* Material provided *
————————
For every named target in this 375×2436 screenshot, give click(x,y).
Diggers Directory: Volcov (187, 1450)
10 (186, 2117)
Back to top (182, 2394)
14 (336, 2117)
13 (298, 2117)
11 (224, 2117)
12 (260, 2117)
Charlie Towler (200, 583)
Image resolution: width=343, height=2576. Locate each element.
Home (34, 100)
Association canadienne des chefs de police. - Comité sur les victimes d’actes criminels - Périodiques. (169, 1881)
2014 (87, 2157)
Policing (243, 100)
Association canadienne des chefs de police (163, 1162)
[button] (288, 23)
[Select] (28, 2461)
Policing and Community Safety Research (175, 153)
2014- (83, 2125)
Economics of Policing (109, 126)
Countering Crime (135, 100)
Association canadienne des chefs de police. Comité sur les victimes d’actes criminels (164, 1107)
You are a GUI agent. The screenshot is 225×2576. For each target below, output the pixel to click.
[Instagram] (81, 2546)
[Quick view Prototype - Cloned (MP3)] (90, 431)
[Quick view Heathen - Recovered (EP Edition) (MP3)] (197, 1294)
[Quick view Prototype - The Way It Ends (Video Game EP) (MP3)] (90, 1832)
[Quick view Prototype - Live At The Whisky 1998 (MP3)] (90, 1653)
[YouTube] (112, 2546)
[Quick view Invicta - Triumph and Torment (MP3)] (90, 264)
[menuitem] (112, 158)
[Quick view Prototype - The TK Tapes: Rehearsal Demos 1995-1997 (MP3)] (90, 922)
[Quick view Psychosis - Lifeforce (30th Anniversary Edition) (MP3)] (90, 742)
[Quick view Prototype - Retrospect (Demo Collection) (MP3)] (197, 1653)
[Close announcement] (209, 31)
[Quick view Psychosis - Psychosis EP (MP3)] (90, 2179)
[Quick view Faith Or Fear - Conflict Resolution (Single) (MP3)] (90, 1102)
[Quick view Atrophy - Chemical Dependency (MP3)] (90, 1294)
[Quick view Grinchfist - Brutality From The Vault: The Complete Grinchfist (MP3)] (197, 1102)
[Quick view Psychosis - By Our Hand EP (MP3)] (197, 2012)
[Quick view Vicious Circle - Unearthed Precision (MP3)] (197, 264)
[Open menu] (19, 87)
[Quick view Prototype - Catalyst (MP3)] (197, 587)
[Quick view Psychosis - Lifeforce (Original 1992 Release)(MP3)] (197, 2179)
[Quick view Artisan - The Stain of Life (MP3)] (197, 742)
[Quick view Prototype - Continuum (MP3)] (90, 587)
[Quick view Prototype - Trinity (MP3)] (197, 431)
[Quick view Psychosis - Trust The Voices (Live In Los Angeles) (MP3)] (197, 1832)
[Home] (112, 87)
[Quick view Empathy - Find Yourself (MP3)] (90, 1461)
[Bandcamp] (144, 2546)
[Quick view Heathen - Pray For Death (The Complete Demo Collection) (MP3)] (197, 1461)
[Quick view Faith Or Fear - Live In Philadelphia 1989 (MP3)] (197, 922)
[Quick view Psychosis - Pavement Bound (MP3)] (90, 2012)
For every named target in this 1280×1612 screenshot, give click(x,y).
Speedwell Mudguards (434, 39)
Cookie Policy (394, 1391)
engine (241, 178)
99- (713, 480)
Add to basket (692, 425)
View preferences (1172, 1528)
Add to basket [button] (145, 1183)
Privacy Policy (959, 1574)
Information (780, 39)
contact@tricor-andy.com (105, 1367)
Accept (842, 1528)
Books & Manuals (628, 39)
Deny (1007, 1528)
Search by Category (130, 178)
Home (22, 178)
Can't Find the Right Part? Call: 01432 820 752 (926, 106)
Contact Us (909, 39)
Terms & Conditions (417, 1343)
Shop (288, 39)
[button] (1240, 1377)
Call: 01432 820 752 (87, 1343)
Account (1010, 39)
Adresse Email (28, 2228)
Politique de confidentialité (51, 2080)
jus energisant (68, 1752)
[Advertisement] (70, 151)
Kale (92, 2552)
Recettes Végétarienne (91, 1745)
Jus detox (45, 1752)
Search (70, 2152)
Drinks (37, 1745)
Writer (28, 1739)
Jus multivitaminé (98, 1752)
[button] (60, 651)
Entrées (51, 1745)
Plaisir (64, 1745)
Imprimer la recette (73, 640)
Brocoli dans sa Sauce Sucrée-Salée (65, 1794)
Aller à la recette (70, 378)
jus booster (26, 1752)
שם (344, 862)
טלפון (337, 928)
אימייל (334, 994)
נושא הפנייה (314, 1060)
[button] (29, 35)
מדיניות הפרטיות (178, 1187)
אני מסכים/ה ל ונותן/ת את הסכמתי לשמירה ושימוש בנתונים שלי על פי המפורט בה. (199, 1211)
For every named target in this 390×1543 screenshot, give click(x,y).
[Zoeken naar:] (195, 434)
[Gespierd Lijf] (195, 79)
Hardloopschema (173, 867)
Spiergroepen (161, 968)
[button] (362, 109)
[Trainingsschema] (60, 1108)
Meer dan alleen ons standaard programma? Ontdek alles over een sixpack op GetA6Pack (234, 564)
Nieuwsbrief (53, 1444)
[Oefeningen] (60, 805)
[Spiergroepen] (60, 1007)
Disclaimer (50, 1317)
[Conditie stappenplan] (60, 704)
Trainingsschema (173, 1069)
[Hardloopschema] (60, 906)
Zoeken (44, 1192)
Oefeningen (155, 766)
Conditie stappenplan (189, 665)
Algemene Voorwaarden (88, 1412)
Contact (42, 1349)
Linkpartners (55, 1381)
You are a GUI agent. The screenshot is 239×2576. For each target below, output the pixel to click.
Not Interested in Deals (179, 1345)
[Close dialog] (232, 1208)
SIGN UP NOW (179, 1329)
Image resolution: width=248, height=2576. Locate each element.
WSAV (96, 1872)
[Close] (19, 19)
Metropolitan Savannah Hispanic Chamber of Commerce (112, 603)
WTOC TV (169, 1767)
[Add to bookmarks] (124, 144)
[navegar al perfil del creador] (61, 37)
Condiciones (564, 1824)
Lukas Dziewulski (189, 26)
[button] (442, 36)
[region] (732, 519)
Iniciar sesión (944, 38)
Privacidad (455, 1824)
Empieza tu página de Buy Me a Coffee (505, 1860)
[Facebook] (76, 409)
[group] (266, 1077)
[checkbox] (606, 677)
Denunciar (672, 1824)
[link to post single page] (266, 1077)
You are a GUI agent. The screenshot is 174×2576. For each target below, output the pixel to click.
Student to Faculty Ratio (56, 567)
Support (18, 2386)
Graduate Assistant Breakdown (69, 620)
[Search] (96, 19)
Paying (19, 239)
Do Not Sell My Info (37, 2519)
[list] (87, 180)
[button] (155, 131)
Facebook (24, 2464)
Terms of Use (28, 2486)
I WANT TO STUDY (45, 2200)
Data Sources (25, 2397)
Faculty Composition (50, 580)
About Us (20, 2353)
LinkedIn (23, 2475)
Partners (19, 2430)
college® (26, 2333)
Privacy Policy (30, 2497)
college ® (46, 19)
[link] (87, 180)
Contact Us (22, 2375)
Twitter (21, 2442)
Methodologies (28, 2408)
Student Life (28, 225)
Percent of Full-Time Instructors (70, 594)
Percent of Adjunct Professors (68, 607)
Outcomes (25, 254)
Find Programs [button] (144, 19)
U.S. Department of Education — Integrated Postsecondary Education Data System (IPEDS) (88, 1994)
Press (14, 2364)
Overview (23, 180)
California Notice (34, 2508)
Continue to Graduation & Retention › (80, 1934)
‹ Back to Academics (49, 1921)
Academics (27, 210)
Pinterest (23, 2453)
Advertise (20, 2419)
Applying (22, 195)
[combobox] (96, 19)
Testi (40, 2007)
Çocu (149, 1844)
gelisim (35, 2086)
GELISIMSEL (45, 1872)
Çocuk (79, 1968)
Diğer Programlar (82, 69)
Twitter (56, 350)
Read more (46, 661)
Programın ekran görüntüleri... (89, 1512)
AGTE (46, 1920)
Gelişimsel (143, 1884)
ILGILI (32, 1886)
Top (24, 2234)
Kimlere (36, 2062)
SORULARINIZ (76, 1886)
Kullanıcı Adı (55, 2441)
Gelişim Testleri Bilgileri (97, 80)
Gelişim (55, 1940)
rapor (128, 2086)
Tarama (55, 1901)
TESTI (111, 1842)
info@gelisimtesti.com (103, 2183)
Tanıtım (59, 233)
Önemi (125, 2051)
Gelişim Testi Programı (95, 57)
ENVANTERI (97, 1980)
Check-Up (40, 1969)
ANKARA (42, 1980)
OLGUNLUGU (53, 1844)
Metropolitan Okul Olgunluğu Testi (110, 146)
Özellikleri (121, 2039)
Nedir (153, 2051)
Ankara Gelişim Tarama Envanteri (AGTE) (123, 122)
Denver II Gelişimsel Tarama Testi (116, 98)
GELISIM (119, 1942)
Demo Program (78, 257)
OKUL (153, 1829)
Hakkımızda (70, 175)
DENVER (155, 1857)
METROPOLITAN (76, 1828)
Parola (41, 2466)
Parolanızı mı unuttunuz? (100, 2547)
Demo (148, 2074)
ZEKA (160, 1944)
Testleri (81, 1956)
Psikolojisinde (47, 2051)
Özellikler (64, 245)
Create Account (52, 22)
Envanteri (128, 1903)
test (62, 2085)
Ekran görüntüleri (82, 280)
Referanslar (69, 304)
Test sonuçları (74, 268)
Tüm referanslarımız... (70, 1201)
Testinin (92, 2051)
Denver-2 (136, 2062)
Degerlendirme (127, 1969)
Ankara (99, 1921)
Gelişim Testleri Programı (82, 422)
————————
* What this task involves *
Print the lines above, unchanged, from the start of the records to the line with "[Quick view Psychosis - By", including that final line.

* Written solution *
For every named target in this 375×2436 screenshot, give click(x,y).
Diggers Directory: Volcov (187, 1450)
10 (186, 2117)
Back to top (182, 2394)
14 (336, 2117)
13 (298, 2117)
11 (224, 2117)
12 (260, 2117)
Charlie Towler (200, 583)
Image resolution: width=343, height=2576. Locate each element.
Home (34, 100)
Association canadienne des chefs de police. - Comité sur les victimes d’actes criminels - Périodiques. (169, 1881)
2014 (87, 2157)
Policing (243, 100)
Association canadienne des chefs de police (163, 1162)
[button] (288, 23)
[Select] (28, 2461)
Policing and Community Safety Research (175, 153)
2014- (83, 2125)
Economics of Policing (109, 126)
Countering Crime (135, 100)
Association canadienne des chefs de police. Comité sur les victimes d’actes criminels (164, 1107)
You are a GUI agent. The screenshot is 225×2576. For each target below, output the pixel to click.
[Instagram] (81, 2546)
[Quick view Prototype - Cloned (MP3)] (90, 431)
[Quick view Heathen - Recovered (EP Edition) (MP3)] (197, 1294)
[Quick view Prototype - The Way It Ends (Video Game EP) (MP3)] (90, 1832)
[Quick view Prototype - Live At The Whisky 1998 (MP3)] (90, 1653)
[YouTube] (112, 2546)
[Quick view Invicta - Triumph and Torment (MP3)] (90, 264)
[menuitem] (112, 158)
[Quick view Prototype - The TK Tapes: Rehearsal Demos 1995-1997 (MP3)] (90, 922)
[Quick view Psychosis - Lifeforce (30th Anniversary Edition) (MP3)] (90, 742)
[Quick view Prototype - Retrospect (Demo Collection) (MP3)] (197, 1653)
[Close announcement] (209, 31)
[Quick view Psychosis - Psychosis EP (MP3)] (90, 2179)
[Quick view Faith Or Fear - Conflict Resolution (Single) (MP3)] (90, 1102)
[Quick view Atrophy - Chemical Dependency (MP3)] (90, 1294)
[Quick view Grinchfist - Brutality From The Vault: The Complete Grinchfist (MP3)] (197, 1102)
[Quick view Psychosis - By Our Hand EP (MP3)] (197, 2012)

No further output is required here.